START DATA EXTRACTS

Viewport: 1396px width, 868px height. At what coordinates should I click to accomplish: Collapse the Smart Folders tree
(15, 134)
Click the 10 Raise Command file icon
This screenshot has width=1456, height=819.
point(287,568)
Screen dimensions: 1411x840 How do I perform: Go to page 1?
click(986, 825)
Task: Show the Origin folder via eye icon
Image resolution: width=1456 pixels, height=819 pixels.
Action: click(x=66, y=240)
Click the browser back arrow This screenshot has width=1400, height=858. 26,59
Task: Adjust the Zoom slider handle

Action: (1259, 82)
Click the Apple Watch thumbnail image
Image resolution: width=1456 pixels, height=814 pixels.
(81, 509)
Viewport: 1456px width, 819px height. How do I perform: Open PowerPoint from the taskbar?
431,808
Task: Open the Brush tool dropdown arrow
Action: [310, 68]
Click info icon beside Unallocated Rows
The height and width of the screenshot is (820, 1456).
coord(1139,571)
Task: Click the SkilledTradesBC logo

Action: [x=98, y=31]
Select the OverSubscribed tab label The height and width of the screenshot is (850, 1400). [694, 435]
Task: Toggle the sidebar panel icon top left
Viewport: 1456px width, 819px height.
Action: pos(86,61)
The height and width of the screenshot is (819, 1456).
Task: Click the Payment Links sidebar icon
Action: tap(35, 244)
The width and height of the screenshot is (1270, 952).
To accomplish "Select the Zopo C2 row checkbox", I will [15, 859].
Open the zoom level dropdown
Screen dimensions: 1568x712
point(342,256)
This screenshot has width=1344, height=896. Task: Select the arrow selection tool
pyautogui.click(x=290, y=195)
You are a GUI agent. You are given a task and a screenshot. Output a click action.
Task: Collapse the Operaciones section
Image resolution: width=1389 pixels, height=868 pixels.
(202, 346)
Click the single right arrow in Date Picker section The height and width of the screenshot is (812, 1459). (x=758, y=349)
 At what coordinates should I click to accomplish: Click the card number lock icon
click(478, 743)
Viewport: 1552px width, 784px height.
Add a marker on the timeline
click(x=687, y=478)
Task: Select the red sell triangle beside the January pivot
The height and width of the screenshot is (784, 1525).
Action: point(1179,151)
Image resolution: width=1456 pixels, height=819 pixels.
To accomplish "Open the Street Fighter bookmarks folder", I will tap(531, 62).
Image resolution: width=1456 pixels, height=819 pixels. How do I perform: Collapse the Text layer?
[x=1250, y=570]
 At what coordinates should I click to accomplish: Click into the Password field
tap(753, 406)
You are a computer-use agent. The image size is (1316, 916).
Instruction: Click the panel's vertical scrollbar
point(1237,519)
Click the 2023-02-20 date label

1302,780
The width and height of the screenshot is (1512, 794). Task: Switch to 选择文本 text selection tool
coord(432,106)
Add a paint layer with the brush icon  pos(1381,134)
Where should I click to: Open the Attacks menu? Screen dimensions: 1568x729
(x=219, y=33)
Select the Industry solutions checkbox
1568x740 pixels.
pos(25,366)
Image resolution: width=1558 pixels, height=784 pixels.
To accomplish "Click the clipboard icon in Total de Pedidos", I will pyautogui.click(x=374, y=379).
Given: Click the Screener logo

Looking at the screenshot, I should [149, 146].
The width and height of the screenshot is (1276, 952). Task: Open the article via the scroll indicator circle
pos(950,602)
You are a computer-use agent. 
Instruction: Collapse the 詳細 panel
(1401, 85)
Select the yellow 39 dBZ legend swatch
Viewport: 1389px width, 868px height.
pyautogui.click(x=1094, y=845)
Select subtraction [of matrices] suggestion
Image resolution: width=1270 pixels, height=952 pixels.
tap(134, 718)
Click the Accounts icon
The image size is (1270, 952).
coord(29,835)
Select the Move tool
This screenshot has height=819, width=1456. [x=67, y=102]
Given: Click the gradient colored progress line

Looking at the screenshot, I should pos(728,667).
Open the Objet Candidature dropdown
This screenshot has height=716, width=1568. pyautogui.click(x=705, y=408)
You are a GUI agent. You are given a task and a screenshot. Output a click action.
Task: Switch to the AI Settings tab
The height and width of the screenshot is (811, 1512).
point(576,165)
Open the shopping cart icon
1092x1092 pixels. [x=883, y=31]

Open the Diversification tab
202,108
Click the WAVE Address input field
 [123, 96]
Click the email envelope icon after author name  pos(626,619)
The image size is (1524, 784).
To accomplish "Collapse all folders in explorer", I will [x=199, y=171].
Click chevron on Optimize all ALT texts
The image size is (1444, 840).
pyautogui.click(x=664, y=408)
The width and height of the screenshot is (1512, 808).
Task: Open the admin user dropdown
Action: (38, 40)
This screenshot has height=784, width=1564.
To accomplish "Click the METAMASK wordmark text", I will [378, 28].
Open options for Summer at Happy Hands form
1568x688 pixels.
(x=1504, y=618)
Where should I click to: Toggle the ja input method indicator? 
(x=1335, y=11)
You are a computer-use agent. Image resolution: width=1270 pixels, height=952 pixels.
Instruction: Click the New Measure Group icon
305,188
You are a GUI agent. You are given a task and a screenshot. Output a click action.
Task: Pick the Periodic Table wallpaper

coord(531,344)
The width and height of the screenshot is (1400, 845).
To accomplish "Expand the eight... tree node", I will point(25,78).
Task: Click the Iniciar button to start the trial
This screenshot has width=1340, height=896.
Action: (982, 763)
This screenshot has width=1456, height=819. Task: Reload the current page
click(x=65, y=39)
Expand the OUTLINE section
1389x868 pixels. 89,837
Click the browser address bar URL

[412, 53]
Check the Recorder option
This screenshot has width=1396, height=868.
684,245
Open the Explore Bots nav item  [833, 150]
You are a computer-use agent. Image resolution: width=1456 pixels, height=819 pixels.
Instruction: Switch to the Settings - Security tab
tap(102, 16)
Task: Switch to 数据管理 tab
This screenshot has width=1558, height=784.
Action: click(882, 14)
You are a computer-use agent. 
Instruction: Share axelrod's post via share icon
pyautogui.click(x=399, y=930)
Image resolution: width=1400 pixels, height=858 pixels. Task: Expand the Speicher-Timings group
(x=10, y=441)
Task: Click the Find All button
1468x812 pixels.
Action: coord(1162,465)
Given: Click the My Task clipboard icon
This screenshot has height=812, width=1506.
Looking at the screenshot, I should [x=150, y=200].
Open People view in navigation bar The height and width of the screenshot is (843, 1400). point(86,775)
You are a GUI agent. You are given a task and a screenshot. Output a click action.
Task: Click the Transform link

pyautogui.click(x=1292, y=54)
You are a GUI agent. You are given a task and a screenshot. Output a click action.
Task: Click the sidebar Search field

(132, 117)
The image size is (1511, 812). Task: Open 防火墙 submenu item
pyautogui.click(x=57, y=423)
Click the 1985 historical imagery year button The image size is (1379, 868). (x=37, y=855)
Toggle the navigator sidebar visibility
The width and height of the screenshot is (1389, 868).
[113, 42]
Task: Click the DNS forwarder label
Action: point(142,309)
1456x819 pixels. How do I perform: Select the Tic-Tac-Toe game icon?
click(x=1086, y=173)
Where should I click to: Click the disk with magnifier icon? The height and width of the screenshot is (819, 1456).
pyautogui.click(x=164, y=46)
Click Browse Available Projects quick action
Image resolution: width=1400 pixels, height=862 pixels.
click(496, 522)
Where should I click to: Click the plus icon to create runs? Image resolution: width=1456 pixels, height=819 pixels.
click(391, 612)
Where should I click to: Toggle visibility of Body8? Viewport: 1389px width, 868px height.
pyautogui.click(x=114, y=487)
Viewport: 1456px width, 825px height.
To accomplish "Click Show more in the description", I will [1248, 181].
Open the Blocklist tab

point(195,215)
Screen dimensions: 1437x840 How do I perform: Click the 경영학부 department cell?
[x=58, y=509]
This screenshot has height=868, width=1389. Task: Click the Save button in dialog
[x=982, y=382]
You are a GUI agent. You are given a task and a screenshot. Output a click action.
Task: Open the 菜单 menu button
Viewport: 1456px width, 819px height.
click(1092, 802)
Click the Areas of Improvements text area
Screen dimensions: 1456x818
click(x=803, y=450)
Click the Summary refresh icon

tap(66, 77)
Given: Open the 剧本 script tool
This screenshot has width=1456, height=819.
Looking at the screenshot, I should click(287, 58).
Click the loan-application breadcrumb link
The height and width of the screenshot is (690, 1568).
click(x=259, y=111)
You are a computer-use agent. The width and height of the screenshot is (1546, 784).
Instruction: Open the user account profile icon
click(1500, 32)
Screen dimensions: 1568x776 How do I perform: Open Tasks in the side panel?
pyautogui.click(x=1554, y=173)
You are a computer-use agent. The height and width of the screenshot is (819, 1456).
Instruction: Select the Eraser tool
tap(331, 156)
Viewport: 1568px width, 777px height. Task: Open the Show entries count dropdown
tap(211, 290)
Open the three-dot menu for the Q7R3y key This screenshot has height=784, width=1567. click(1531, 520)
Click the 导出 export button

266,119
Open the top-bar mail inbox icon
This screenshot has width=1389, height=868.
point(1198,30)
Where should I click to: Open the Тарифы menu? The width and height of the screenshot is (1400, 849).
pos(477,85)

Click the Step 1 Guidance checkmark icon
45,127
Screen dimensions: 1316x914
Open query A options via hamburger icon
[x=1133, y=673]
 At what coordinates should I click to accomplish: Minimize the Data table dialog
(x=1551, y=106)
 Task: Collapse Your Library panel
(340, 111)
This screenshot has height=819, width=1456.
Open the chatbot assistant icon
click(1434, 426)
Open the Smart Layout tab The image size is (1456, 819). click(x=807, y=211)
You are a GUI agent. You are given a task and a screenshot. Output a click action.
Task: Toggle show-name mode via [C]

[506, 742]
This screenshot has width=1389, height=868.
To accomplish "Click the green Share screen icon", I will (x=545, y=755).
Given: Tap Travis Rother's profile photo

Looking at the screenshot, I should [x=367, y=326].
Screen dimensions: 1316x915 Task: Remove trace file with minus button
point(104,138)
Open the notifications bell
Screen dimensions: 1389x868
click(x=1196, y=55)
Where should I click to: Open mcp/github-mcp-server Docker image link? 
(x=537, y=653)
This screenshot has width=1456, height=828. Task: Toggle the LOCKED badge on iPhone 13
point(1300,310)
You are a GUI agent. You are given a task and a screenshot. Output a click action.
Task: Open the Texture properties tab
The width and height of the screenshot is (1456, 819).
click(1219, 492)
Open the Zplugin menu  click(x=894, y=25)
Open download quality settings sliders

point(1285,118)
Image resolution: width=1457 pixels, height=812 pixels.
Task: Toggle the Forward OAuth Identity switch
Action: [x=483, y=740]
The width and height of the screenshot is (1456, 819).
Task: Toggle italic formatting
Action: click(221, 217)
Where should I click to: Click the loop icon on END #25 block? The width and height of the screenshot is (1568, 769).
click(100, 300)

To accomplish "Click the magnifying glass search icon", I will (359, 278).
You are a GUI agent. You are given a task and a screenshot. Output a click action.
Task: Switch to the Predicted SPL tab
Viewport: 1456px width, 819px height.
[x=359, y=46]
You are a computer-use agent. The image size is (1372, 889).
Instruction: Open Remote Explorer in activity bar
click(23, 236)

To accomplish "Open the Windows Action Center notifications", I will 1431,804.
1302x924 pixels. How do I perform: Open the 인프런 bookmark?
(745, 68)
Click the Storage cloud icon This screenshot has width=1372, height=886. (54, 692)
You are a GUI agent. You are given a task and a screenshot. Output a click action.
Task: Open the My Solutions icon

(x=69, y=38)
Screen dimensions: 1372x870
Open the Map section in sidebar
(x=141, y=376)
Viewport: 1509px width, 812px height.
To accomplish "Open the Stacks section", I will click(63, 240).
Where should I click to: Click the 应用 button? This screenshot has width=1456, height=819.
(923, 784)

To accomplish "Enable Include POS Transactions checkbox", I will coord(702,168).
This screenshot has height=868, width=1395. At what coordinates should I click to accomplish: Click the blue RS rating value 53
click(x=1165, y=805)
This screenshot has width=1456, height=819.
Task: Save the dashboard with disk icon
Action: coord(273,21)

END DATA EXTRACTS

▸ **ACTIVITY**: Filter the lines above, keeping and copying those that contain "beside".

▸ **RESPONSE AREA**:
Click info icon beside Unallocated Rows
Task: Select the red sell triangle beside the January pivot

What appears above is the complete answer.